[Stored items from a collection]
==================================================

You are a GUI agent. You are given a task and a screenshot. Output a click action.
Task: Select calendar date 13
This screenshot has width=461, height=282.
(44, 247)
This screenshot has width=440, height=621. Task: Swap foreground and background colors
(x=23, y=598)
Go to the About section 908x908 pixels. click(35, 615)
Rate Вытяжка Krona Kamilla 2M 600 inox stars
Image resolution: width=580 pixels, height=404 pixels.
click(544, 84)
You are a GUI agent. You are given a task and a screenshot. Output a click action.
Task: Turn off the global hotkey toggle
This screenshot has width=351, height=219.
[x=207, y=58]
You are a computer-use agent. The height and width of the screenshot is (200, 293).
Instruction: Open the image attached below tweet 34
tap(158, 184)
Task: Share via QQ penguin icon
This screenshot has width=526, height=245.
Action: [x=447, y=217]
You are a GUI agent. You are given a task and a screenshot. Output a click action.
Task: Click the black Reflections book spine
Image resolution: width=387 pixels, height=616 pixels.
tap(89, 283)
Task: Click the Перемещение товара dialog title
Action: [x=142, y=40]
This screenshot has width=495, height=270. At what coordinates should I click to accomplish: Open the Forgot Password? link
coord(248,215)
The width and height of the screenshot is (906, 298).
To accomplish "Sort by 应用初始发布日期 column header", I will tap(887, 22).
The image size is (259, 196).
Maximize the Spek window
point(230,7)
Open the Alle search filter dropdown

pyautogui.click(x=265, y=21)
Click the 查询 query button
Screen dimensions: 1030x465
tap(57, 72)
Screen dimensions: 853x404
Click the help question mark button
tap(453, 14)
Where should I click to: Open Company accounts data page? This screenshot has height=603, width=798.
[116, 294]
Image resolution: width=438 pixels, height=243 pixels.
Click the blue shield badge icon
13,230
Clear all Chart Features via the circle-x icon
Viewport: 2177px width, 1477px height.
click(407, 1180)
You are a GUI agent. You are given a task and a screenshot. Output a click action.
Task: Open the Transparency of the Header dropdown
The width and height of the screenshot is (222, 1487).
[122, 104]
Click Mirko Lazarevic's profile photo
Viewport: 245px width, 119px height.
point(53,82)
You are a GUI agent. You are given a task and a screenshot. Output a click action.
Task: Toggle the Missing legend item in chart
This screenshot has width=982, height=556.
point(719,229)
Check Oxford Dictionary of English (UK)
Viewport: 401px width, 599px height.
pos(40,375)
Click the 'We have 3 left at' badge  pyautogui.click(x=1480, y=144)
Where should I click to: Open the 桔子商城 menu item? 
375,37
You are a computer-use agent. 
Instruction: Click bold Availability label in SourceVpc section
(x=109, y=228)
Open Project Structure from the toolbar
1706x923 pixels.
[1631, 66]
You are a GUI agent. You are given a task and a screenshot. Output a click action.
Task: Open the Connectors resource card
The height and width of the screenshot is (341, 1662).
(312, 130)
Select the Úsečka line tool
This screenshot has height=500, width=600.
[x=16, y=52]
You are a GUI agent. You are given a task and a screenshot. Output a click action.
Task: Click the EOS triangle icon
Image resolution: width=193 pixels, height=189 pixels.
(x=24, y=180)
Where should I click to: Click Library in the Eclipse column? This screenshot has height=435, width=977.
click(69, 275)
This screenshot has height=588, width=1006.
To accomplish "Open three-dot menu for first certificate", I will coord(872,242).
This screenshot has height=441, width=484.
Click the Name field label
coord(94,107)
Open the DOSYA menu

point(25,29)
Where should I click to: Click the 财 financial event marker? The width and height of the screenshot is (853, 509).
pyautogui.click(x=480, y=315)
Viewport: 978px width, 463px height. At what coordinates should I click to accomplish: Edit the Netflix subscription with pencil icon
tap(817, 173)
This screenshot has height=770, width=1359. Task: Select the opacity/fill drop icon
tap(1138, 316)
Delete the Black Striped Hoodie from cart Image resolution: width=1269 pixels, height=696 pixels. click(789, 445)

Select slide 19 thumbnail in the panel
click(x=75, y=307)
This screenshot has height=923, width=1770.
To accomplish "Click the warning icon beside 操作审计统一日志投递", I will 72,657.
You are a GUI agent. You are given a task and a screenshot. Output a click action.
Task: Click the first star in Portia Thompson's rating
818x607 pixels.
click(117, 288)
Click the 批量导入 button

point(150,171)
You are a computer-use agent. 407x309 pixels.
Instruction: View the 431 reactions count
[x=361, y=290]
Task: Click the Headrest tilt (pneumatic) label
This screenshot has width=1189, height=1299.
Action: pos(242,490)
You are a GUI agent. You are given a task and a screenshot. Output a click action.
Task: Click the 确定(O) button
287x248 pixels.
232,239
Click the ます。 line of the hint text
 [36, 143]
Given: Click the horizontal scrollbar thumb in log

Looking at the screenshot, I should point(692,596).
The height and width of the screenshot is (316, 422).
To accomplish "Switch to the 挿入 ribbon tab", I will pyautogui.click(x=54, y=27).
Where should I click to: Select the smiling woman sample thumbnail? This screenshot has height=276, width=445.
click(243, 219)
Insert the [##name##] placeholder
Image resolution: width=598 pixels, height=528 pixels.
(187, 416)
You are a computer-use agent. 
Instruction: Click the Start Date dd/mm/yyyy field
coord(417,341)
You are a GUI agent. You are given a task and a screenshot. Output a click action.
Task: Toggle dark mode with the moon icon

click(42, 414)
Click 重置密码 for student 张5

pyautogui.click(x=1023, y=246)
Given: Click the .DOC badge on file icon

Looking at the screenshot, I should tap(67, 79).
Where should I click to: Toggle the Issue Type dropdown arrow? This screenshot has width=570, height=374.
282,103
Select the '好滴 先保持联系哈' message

==================================================

◆ WHAT IS EXPECTED: Copy out all of the lines above word for word.

◆ RESPONSE TO THE TASK:
You are a GUI agent. You are given a task and a screenshot. Output a click action.
Task: Select calendar date 13
This screenshot has width=461, height=282.
(44, 247)
This screenshot has width=440, height=621. Task: Swap foreground and background colors
(x=23, y=598)
Go to the About section 908x908 pixels. click(35, 615)
Rate Вытяжка Krona Kamilla 2M 600 inox stars
Image resolution: width=580 pixels, height=404 pixels.
click(544, 84)
You are a GUI agent. You are given a task and a screenshot. Output a click action.
Task: Turn off the global hotkey toggle
This screenshot has width=351, height=219.
[x=207, y=58]
You are a computer-use agent. The height and width of the screenshot is (200, 293).
Instruction: Open the image attached below tweet 34
tap(158, 184)
Task: Share via QQ penguin icon
This screenshot has width=526, height=245.
Action: [x=447, y=217]
You are a GUI agent. You are given a task and a screenshot. Output a click action.
Task: Click the black Reflections book spine
Image resolution: width=387 pixels, height=616 pixels.
tap(89, 283)
Task: Click the Перемещение товара dialog title
Action: [x=142, y=40]
This screenshot has width=495, height=270. At what coordinates should I click to accomplish: Open the Forgot Password? link
coord(248,215)
The width and height of the screenshot is (906, 298).
To accomplish "Sort by 应用初始发布日期 column header", I will tap(887, 22).
The image size is (259, 196).
Maximize the Spek window
point(230,7)
Open the Alle search filter dropdown

pyautogui.click(x=265, y=21)
Click the 查询 query button
Screen dimensions: 1030x465
tap(57, 72)
Screen dimensions: 853x404
Click the help question mark button
tap(453, 14)
Where should I click to: Open Company accounts data page? This screenshot has height=603, width=798.
[116, 294]
Image resolution: width=438 pixels, height=243 pixels.
Click the blue shield badge icon
13,230
Clear all Chart Features via the circle-x icon
Viewport: 2177px width, 1477px height.
click(407, 1180)
You are a GUI agent. You are given a task and a screenshot. Output a click action.
Task: Open the Transparency of the Header dropdown
The width and height of the screenshot is (222, 1487).
[122, 104]
Click Mirko Lazarevic's profile photo
Viewport: 245px width, 119px height.
point(53,82)
You are a GUI agent. You are given a task and a screenshot. Output a click action.
Task: Toggle the Missing legend item in chart
This screenshot has width=982, height=556.
point(719,229)
Check Oxford Dictionary of English (UK)
Viewport: 401px width, 599px height.
pos(40,375)
Click the 'We have 3 left at' badge  pyautogui.click(x=1480, y=144)
Where should I click to: Open the 桔子商城 menu item? 
375,37
You are a computer-use agent. 
Instruction: Click bold Availability label in SourceVpc section
(x=109, y=228)
Open Project Structure from the toolbar
1706x923 pixels.
[1631, 66]
You are a GUI agent. You are given a task and a screenshot. Output a click action.
Task: Open the Connectors resource card
The height and width of the screenshot is (341, 1662).
(312, 130)
Select the Úsečka line tool
This screenshot has height=500, width=600.
[x=16, y=52]
You are a GUI agent. You are given a task and a screenshot. Output a click action.
Task: Click the EOS triangle icon
Image resolution: width=193 pixels, height=189 pixels.
(x=24, y=180)
Where should I click to: Click Library in the Eclipse column? This screenshot has height=435, width=977.
click(69, 275)
This screenshot has height=588, width=1006.
To accomplish "Open three-dot menu for first certificate", I will coord(872,242).
This screenshot has height=441, width=484.
Click the Name field label
coord(94,107)
Open the DOSYA menu

point(25,29)
Where should I click to: Click the 财 financial event marker? The width and height of the screenshot is (853, 509).
pyautogui.click(x=480, y=315)
Viewport: 978px width, 463px height. At what coordinates should I click to accomplish: Edit the Netflix subscription with pencil icon
tap(817, 173)
This screenshot has height=770, width=1359. Task: Select the opacity/fill drop icon
tap(1138, 316)
Delete the Black Striped Hoodie from cart Image resolution: width=1269 pixels, height=696 pixels. click(789, 445)

Select slide 19 thumbnail in the panel
click(x=75, y=307)
This screenshot has height=923, width=1770.
To accomplish "Click the warning icon beside 操作审计统一日志投递", I will 72,657.
You are a GUI agent. You are given a task and a screenshot. Output a click action.
Task: Click the first star in Portia Thompson's rating
818x607 pixels.
click(117, 288)
Click the 批量导入 button

point(150,171)
You are a computer-use agent. 407x309 pixels.
Instruction: View the 431 reactions count
[x=361, y=290]
Task: Click the Headrest tilt (pneumatic) label
This screenshot has width=1189, height=1299.
Action: pos(242,490)
You are a GUI agent. You are given a task and a screenshot. Output a click action.
Task: Click the 确定(O) button
287x248 pixels.
232,239
Click the ます。 line of the hint text
 [36, 143]
Given: Click the horizontal scrollbar thumb in log

Looking at the screenshot, I should point(692,596).
The height and width of the screenshot is (316, 422).
To accomplish "Switch to the 挿入 ribbon tab", I will pyautogui.click(x=54, y=27).
Where should I click to: Select the smiling woman sample thumbnail? This screenshot has height=276, width=445.
click(243, 219)
Insert the [##name##] placeholder
Image resolution: width=598 pixels, height=528 pixels.
(187, 416)
You are a computer-use agent. 
Instruction: Click the Start Date dd/mm/yyyy field
coord(417,341)
You are a GUI agent. You are given a task and a screenshot. Output a click action.
Task: Toggle dark mode with the moon icon

click(42, 414)
Click 重置密码 for student 张5

pyautogui.click(x=1023, y=246)
Given: Click the .DOC badge on file icon

Looking at the screenshot, I should tap(67, 79).
Where should I click to: Toggle the Issue Type dropdown arrow? This screenshot has width=570, height=374.
282,103
Select the '好滴 先保持联系哈' message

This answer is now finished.